Somerset House, a palace when the Strand was known as the King’s Road, linking Westminster with the City of London, was later occupied by the Inland Revenue, Probate Registry and the Registrar General. The first government department to occupy Somerset House was the Admiralty, where Lord Nelson was a frequent visitor, and it is his ghost that has been seen within the precincts of this historic building, which was one of the first in this country to be designed in Italian Renaissance style. Canaletto knew Somerset House and painted several pictures from the terrace.

The present Somerset House has been in existence some two hundred years. The first Somerset House, a Tudor extravaganza, saw many a brutal death by dagger, sword or poison. That first house was built by the Duke of Somerset when he was Protector of all the Realms and Dominions of the King’s Majesty and Governor of His Most Royal Person — the ten-year-old Edward VII — in 1547. To find room for the noble building he had in mind he demolished several bishop’s houses, the old church of St Mary le Strand (rebuilt in the middle of the Strand in 1714-17) and a charnel house. It was said that more than a thousand cartloads of human bones were removed and buried in Finsbury Fields. There is some mystery about the architect of Somerset House, although it is generally thought to have been Sir John Thynne, who built haunted Longleat, a house that contains some of the features of old Somerset House.

In 1551, the Duke of Somerset was falsely accused of a plot against Warwick, whose eldest son had married Somerset’s daughter Anne, and after practically every possible charge had been made against him he was found guilty of felony and died on Tower Hill, his great palace beside the Thames still unfinished. The Princess Elizabeth received Somerset House as a town residence, and when she became queen she retained possession and used the great house as a royal palace, a meeting place for her council and as a kind of grace-and-favour residence for friends and relatives. Some of these were of questionable character and substance, such as Cornelius de la Noye, who was provided with an apartment where he practised alchemy, having persuaded the queen that he could transmit base metals into gold, manufacture precious stones and produce a potion with powers of perpetual youth.

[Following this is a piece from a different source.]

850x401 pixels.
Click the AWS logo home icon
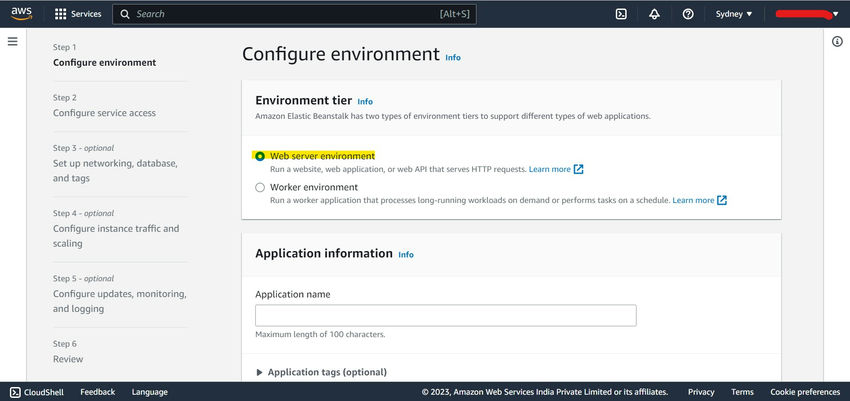(21, 14)
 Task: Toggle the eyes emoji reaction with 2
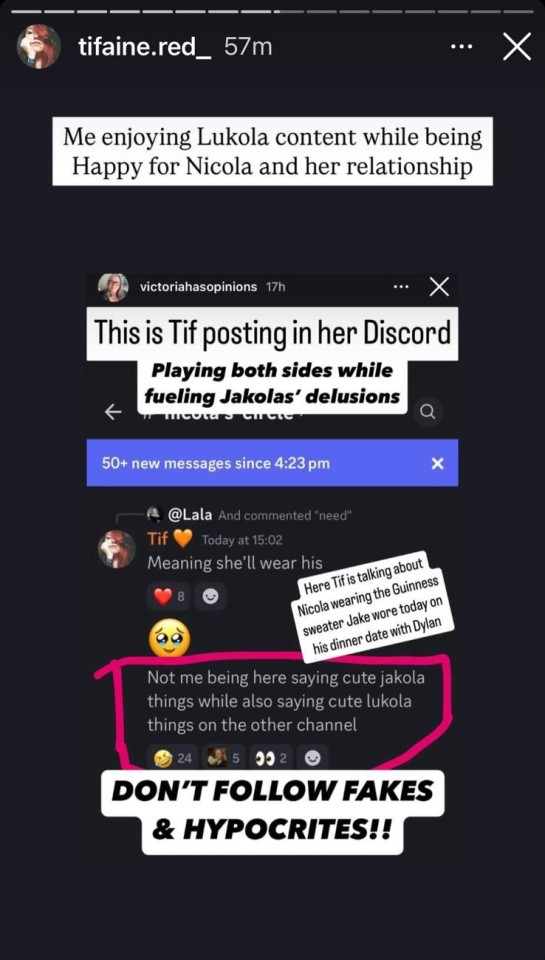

During the reign of James I, his queen, Anne of Denmark, preferred Somerset House to all her other palaces and there she smuggled Roman Catholic priests to celebrate Mass, beginning a trend of deceit and intrigue that culminated in the Great Popish Plot seventy-five years later — an affair that nearly destroyed the monarchy.

Queen Anne died suddenly at the court in 1619 and a week later her embalmed body was conveyed by river at night to Somerset House (then called Denmark House) to lay in state there for over two months. King James, having satisfied himself that his wife was recovering, had gone to Newmarket, and the end came quickly and unexpectedly. Yet the king had a morbid fear of death and if he could convince himself that he had some excuse for not being at her death-bed there can be no good reason for his absence at her funeral.

Six years later, the king’s embalmed body lay in state at Denmark House for a month, after he had died at Theobalds of a fearful attack of dysentery that led to rumours of poison.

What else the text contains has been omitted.